What I disagree with is the way that the NTSB does its job. They're essentially a scientific political organization. They have brilliant scientists who figure out what's unsafe with planes... or what could make them safer. And they have politicians who try to get laws passed to force airlines to implement those brilliant ideas. No sarcasm here... they are good ideas and they could make travel safer.
But because they implement their plan in a political environment they always have to compromise. It's the nature of politics.
But physics doesn't compromise. And this is how you get tragic accidents.
The NTSB should keep doing what it's doing from a scientific perspective. But it should stop worrying about laws. In a market-driven economy they should become distributors of information.
What if you could see all of the outstanding unimplemented safety fixes that the NTSB has recommended for the exact plane that you want to take to Hawaii for your vacation?
What if you could compare planes across carriers to find ones that have a particular safety measure implemented?
What if you could see all routine maintenance records for an airplane?
What if hedge funds were created to predict airline disasters and the current status of the funds were visible for each plane when you made a reservation?
It's not that far-fetched. Sites like Travelocity.com already allow you to see the model and year of the plane you're going to fly on. The airlines are already required to keep data on each plane. By comparing it to a database of NTSB "issues" you could easily do all of these things.
NTSB would keep all of its scientists, get rid of some of its lobbyists and hire some new technology punks. These tech punks would have the challenge of creating systems that allow for the distribution of information to the public and to the airline industry. Some legislation would be required at first to jumpstart the information visibility.
Technologies like web logging and RSS would be perfect tools to craft such a system. Imagine how quickly airlines would upgrade when people stopped flying that 707 with the "old" wiring.
They key here is that suddenly the safety element would go from being hidden to being visible. This visiblity would create a market more efficient at solving the safety problem.
Right now, without knowing it, we, the market... the users of airline services... have allowed a system that focuses on political factors more than safety factors. Airlines have little incentive to get safe. Even if they do everything the NTSB wants they won't make any more money because we, the market, won't know about it.
There needs to be a better exchange of information in the safety industry.
Creating this market in safety would be expensive. And we'd bear the expense... if we wanted to. It would cost airlines money to upgrade and that cost would be passed on to us. To fly the safe airlines we'd pay more... maybe double or triple... that what we pay today.
Would it be worth it?
This is the point I love: it's America so you get to decide!! We're the land of the free.
Want to take the risk and fly on that old rickety plane without the upgraded wires? You'll save a hundred bucks but you may end up dead. Do your homework and take the risk. Your call. Have a blast. Set up a family meeting, have a vote and go for it!
Risk is monetized and transferred in every industry. IT managers have the rough task of figuring out the subtle balance between uptime and cost. Mechanics calculate the risk between factory-made parts and wholesalers. We decide whether we want generic drugs or name brand.

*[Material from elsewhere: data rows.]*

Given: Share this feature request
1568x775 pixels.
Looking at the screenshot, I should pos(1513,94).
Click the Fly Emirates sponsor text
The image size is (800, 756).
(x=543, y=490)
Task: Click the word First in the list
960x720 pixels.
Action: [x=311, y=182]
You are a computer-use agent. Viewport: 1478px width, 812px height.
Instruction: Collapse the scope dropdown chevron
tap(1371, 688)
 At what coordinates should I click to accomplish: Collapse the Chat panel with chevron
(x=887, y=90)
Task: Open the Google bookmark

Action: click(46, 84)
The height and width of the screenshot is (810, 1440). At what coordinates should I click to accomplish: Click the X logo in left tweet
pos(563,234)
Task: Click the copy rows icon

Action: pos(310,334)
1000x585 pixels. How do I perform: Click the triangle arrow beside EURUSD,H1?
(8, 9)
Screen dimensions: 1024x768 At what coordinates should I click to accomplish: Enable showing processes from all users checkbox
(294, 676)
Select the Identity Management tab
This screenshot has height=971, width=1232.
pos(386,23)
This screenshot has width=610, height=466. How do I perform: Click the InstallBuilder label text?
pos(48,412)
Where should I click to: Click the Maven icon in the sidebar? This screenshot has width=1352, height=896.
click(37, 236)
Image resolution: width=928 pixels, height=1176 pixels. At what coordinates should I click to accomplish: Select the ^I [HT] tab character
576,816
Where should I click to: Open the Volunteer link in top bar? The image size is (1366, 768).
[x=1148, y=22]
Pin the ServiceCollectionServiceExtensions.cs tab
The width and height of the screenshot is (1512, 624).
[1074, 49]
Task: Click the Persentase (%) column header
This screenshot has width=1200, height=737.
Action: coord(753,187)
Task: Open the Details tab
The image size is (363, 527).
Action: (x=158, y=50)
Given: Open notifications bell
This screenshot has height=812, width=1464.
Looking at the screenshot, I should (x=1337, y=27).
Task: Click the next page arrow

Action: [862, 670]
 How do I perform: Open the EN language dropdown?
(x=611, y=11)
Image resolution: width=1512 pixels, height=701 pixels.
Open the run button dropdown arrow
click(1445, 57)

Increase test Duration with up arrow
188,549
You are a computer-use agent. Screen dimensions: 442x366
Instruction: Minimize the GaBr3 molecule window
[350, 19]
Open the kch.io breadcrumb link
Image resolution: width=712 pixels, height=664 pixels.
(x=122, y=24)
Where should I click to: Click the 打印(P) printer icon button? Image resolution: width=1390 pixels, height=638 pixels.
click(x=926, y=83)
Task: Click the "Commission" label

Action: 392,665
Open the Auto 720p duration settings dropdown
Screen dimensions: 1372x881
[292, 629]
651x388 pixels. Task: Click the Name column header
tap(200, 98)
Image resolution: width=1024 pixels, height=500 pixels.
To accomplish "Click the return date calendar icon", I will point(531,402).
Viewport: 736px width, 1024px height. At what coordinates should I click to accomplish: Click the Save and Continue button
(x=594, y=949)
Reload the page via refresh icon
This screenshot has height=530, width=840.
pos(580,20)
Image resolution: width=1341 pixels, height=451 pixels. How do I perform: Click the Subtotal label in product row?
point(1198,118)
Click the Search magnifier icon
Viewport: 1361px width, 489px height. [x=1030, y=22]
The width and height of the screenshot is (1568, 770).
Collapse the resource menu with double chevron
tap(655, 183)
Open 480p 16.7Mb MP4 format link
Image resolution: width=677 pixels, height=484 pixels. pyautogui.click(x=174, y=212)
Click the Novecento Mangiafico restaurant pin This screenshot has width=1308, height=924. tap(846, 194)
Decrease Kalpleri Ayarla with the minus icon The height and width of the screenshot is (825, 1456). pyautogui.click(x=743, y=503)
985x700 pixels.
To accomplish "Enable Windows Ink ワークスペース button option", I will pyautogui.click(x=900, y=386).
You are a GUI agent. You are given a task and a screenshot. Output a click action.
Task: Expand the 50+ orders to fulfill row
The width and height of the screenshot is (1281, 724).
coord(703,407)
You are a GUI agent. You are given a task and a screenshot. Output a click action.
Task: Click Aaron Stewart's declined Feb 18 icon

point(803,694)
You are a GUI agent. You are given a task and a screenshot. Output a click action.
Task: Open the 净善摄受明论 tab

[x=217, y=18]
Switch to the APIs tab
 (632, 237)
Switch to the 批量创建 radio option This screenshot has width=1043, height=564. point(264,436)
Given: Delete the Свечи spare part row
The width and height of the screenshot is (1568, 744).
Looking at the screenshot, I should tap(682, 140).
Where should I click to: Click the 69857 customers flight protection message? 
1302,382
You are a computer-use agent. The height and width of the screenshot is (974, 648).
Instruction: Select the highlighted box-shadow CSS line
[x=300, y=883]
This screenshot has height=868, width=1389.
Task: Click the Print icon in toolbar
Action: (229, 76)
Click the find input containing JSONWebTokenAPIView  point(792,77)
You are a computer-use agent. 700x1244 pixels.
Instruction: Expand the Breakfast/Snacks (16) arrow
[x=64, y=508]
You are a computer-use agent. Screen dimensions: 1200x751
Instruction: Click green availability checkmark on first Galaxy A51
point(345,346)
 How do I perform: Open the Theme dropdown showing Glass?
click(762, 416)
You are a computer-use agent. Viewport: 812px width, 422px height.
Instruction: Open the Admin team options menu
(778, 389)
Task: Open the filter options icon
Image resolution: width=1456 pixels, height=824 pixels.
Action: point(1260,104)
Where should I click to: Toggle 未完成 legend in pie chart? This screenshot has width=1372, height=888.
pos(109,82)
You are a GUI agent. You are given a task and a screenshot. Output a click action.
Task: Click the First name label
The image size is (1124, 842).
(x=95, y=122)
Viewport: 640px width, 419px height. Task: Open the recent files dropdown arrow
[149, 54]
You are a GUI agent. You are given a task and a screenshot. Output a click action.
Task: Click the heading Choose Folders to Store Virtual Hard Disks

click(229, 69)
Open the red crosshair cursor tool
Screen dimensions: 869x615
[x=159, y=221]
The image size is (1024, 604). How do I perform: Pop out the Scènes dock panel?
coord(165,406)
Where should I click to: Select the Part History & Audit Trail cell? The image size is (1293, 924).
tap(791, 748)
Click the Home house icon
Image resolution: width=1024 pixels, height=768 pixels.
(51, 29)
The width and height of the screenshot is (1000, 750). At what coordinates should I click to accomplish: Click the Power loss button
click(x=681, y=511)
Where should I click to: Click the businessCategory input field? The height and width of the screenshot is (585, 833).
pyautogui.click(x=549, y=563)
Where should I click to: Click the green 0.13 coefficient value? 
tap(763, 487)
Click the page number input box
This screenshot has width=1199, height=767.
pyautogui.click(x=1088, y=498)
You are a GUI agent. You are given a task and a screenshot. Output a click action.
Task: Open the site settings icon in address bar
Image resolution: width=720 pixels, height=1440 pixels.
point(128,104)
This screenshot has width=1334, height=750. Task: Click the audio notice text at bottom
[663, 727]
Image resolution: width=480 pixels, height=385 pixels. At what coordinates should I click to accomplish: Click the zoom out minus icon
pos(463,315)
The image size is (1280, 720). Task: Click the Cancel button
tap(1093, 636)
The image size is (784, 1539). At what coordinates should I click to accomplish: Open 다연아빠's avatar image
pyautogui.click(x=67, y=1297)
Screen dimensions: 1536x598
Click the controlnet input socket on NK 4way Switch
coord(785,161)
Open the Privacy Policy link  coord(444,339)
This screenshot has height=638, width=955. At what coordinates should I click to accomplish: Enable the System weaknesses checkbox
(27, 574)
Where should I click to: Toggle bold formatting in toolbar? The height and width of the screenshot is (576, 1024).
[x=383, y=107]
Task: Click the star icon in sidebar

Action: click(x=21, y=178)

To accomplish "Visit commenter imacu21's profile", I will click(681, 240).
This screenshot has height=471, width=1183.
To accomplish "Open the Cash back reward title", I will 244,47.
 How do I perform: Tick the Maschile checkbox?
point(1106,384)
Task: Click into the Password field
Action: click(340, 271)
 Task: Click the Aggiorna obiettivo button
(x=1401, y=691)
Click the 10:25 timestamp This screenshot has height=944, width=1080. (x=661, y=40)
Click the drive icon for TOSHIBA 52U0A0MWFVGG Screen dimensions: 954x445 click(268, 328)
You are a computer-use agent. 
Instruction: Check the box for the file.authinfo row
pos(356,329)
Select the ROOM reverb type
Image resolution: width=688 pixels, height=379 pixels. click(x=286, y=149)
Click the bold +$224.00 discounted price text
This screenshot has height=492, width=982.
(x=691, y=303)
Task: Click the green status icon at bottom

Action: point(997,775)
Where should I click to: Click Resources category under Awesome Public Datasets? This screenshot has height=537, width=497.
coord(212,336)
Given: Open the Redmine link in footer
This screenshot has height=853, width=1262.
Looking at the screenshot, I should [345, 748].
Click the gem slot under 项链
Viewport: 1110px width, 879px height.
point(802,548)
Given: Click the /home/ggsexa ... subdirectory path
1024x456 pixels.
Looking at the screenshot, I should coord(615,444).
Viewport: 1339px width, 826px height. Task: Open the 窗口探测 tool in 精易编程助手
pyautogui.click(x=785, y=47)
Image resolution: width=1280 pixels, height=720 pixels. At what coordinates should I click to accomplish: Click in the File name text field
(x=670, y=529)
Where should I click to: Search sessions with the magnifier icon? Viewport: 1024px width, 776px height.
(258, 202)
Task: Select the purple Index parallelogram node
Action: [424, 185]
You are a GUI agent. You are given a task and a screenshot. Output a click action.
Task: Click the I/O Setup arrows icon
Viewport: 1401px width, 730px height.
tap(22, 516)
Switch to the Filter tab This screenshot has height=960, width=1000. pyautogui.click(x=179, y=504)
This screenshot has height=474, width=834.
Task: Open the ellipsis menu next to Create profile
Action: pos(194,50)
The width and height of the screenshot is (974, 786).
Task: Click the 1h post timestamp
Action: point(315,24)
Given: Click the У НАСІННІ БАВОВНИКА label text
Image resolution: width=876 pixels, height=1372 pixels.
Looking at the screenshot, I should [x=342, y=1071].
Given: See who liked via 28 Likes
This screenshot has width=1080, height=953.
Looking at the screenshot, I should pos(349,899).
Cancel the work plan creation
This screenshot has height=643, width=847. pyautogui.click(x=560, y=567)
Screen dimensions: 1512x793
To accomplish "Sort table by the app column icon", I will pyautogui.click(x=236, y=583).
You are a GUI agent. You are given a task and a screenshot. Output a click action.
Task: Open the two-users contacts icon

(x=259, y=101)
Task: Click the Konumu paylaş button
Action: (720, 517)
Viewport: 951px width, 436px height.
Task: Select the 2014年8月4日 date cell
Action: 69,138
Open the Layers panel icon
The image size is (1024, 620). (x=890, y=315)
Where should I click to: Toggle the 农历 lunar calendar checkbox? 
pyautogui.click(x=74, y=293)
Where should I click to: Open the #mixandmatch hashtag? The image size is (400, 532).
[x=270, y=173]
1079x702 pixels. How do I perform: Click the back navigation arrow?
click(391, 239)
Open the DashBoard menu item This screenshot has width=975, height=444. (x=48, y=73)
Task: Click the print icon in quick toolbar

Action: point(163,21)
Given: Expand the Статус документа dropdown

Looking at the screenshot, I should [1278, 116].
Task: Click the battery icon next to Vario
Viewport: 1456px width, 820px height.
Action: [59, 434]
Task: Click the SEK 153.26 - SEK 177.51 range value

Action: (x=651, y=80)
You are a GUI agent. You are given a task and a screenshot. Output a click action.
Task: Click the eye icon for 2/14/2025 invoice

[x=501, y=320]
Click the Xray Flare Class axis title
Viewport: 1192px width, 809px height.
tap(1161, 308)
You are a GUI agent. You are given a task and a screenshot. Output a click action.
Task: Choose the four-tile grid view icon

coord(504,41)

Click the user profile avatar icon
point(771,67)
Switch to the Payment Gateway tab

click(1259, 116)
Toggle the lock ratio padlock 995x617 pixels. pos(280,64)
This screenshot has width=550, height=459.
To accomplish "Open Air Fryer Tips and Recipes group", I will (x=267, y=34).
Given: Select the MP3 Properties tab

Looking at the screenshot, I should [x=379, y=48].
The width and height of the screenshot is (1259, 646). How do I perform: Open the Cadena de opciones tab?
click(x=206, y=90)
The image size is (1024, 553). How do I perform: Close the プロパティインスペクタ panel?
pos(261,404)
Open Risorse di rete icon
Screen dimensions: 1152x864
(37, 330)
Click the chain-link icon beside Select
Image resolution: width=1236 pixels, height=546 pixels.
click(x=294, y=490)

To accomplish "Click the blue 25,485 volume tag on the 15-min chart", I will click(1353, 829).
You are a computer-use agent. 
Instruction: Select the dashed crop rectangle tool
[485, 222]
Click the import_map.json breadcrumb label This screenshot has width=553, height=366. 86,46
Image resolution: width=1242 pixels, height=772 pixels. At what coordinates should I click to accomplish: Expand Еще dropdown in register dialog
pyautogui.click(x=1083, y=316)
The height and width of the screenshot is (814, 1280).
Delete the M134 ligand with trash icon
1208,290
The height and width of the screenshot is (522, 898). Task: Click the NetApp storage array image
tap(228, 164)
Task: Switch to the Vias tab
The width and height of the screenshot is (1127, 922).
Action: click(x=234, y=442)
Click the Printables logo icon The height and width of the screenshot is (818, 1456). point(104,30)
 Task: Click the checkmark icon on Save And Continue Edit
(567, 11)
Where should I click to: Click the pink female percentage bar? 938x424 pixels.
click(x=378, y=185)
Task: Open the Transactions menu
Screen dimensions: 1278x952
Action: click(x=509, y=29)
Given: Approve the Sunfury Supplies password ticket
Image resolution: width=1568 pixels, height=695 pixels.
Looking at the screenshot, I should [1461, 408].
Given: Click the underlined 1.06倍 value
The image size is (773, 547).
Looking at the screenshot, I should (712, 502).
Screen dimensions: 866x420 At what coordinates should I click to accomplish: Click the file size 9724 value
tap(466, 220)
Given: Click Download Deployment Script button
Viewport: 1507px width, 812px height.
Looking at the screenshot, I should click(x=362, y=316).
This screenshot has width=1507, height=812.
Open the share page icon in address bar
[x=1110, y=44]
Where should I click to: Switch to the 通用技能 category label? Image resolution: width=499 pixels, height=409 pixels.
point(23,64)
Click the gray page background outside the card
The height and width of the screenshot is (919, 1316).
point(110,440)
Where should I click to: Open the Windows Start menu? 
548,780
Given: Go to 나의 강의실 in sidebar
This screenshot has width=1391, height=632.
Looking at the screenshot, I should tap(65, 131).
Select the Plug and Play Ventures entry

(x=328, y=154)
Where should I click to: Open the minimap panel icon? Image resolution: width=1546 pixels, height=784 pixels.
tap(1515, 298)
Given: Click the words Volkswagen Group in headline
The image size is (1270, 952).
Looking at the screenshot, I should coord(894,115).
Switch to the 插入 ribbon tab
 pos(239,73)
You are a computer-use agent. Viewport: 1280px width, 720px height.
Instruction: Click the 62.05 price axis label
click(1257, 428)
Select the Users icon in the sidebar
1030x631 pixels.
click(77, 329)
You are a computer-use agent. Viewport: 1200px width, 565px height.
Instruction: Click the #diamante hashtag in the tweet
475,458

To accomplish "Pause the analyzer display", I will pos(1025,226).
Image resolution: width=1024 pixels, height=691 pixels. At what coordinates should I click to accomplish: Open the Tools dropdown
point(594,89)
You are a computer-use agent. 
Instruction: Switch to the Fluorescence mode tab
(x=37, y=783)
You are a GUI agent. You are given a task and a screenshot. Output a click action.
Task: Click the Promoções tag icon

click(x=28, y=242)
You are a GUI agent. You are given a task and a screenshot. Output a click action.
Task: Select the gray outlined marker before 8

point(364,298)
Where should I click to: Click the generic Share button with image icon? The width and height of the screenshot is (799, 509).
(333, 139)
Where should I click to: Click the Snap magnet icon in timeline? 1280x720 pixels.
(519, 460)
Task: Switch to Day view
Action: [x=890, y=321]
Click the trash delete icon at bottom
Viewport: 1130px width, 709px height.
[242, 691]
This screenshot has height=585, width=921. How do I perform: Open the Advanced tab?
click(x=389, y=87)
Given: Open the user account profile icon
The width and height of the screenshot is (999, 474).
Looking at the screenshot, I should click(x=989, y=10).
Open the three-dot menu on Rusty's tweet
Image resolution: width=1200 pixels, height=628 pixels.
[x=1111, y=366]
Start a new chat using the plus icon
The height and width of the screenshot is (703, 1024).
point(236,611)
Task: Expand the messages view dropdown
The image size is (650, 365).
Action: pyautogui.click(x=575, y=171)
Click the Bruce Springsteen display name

But we can't make informed decisions about air travel... not to the level of detail that the current available data would allow. The NTSB is part of our government... so we own its data... why can't we use it?
There's certainly the chance that we'd all decide air travel is safe enough as it is now and opt for the "unsafe" planes to save some money. In this case the safety of the industry wouldn't move ahead substantially.
And I'm fine with that... because we, the market, would be in control. As it stands today our safety is determined by some black magic in Washington, DC. We can't choose safer planes. All planes are treated equally. But they're not equal. Do your research and you'll find that some are statistically safer than others.
Anyhow, I have no interest in persuing this line of action right now. If it's up your alley, go for it.
Planes are a hell of a lot safer than cars already so I'm fairly comfortable with them. I just don't like the system that's used to define what's safe enough.
And if you are, or want to be President of the United States, just install me to run the NTSB and I'll make all of this happen lickety split. No Xxxt.
And my standard disclaimer that I'm an armchair analyst (a poor one at that) and don't really know anything about the airline industry... except that they seem to have moved from peanuts to pretzels as in-flight snacks.